Last year, Statoil agreed to sell its 18.75 percent stake in
West Qurna Phase 2, making Lukoil the sole foreign partner in
the oil field with a 75 percent holding. The deal made Statoil
the first big Western oil group to abandon one of the lucrative
oil deals offered by Iraq in recent years.
Lukoil, which oversees the largest share of oil reserves in
Iraq among foreign companies, has been the subject of reports it
could acquire U.S. group ExxonMobil's stake in West
Qurna Phase 1.
Iraq's oil ministry has told Lukoil it favoured a
Russian-Chinese pairing to develop West Qurna Phase 1, which
became available in November when ExxonMobil said it was to
withdraw from the $50 billion project.
Qurna is part of a portfolio of foreign projects assembled
by Lukoil to offset declines in its home in western Siberia, the
Soviet-era oil heartland where companies are struggling to
maintain output with prevailing conventional technology.
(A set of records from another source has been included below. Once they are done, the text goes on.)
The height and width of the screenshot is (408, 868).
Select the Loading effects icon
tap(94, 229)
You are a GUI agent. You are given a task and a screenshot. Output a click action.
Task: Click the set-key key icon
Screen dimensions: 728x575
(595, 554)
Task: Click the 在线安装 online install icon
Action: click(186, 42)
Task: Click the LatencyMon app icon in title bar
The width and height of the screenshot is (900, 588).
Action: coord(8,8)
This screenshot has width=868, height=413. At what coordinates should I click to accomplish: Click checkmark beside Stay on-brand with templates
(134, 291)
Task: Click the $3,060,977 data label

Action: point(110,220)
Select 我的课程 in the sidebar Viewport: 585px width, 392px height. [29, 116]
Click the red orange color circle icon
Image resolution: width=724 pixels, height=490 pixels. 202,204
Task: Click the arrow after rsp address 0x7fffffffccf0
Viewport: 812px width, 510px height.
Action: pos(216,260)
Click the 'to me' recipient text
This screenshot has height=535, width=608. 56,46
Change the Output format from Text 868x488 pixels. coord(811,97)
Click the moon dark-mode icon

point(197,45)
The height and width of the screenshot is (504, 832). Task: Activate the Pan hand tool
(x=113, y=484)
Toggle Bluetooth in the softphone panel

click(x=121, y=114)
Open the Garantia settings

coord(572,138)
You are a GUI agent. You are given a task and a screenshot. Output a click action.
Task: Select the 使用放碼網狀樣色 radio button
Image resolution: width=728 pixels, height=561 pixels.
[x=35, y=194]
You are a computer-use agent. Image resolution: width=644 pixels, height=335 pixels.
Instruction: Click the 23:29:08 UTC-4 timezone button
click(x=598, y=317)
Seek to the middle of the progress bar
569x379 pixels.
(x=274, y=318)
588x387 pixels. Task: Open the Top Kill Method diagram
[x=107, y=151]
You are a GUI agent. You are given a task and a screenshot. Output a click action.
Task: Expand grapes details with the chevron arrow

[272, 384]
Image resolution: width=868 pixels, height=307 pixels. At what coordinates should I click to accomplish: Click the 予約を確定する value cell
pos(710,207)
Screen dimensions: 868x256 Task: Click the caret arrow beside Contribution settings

Lukoil, Russia's No. 2 oil company and the largest energy
producer outside state control, has lobbied for access to new
hydrocarbon provinces, particularly in the Arctic offshore zones
which could contain vast new fields and are the legal preserve
of state companies Gazprom and Rosneft.
Alekperov was speaking in the northern gas industry hub of
Novy Urengoi, where industry leaders were meeting Prime Minister
Kommersant daily reported on Tuesday they would discuss
access to Arctic offshore zones for private companies, favoured
by the Natural Resources Ministry, which controls licensing of
hydrocarbon deposits, and opposed by Rosneft CEO Igor Sechin, an
ally of Russian President Vladimir Putin.